中高生と“いのちの不思議”を考える─生命科学DOKIDOKI研究室

「トロイの木馬」のようにがん細胞を攻撃

さて、静脈注射によって血管に投与された高分子ミセルが、目的のがん細胞にたどり着いて治療効果を発揮するのはどのような仕組みなのだろう?

「まず、血管内をぐるぐる回っているときに、異物を見つけて処理する細胞によって分解されてしまわないような、ステルス性能が重要です。そのためのお手本が身体のいろいろな部位に侵入していくウイルスです。ウイルスは約100ナノメートルなのでそれ以下にすることが必要だろうと考えました。10ナノメートル以下では腎臓で排出されてしまいますから、その中間のサイズを設定しました。また、異物として排除されないようカプセルの表面を修飾し、生体適合性を高めておく必要があります。高分子ミセルなら凝集力高く、血中でも安定なのです」

*-*-*

課題 >> 本文のうち、「さて、静脈注射によって血管に」から「高く、血中でも安定なのです」」までを、両端の語句も含めて一字一句違えずに書き写しなさい。

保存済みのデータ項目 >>
*-*-*

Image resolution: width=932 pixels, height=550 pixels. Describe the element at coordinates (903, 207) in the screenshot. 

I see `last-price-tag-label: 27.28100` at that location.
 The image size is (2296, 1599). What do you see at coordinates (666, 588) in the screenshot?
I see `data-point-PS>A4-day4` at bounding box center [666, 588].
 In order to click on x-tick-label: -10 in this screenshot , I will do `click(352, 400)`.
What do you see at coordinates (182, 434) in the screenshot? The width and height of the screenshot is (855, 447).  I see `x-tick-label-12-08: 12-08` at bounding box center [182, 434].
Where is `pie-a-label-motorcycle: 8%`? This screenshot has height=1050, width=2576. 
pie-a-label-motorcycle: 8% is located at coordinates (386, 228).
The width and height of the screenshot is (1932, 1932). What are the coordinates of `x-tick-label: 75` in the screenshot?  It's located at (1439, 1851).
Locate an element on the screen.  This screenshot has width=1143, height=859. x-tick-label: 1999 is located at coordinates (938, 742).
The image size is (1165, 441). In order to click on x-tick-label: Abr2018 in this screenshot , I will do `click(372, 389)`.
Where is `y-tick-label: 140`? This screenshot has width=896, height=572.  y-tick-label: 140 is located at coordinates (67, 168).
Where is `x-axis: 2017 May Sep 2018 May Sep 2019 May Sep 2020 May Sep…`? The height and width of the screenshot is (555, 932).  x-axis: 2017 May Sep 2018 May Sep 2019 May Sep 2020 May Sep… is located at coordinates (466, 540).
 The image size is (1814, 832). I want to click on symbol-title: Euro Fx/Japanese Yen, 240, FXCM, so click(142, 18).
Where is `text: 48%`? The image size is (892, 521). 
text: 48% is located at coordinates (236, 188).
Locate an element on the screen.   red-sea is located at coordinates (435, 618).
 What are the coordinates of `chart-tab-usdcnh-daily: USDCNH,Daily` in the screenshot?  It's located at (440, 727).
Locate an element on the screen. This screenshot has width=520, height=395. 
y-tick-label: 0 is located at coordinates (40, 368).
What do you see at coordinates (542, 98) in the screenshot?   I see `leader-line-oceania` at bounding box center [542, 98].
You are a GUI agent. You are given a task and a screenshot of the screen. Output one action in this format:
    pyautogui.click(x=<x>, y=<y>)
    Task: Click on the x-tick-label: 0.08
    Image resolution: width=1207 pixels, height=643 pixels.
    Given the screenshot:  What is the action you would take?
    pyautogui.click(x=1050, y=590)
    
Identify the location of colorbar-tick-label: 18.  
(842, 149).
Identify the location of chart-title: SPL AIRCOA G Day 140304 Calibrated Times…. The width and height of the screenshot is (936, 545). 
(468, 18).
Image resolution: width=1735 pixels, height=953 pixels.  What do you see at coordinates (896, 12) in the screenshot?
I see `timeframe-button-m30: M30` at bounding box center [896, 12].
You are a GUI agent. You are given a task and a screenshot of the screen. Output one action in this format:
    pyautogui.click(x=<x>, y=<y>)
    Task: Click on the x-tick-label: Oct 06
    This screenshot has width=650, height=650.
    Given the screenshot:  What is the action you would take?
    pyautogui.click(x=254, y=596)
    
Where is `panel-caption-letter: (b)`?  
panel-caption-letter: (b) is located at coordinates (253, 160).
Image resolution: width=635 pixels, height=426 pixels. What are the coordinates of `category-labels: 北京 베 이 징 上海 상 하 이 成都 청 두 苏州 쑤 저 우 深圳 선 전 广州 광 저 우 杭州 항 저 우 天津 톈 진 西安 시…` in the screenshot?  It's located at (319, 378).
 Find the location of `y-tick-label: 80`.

*-*-*

解答 >>
さて、静脈注射によって血管に投与された高分子ミセルが、目的のがん細胞にたどり着いて治療効果を発揮するのはどのような仕組みなのだろう?

「まず、血管内をぐるぐる回っているときに、異物を見つけて処理する細胞によって分解されてしまわないような、ステルス性能が重要です。そのためのお手本が身体のいろいろな部位に侵入していくウイルスです。ウイルスは約100ナノメートルなのでそれ以下にすることが必要だろうと考えました。10ナノメートル以下では腎臓で排出されてしまいますから、その中間のサイズを設定しました。また、異物として排除されないようカプセルの表面を修飾し、生体適合性を高めておく必要があります。高分子ミセルなら凝集力高く、血中でも安定なのです」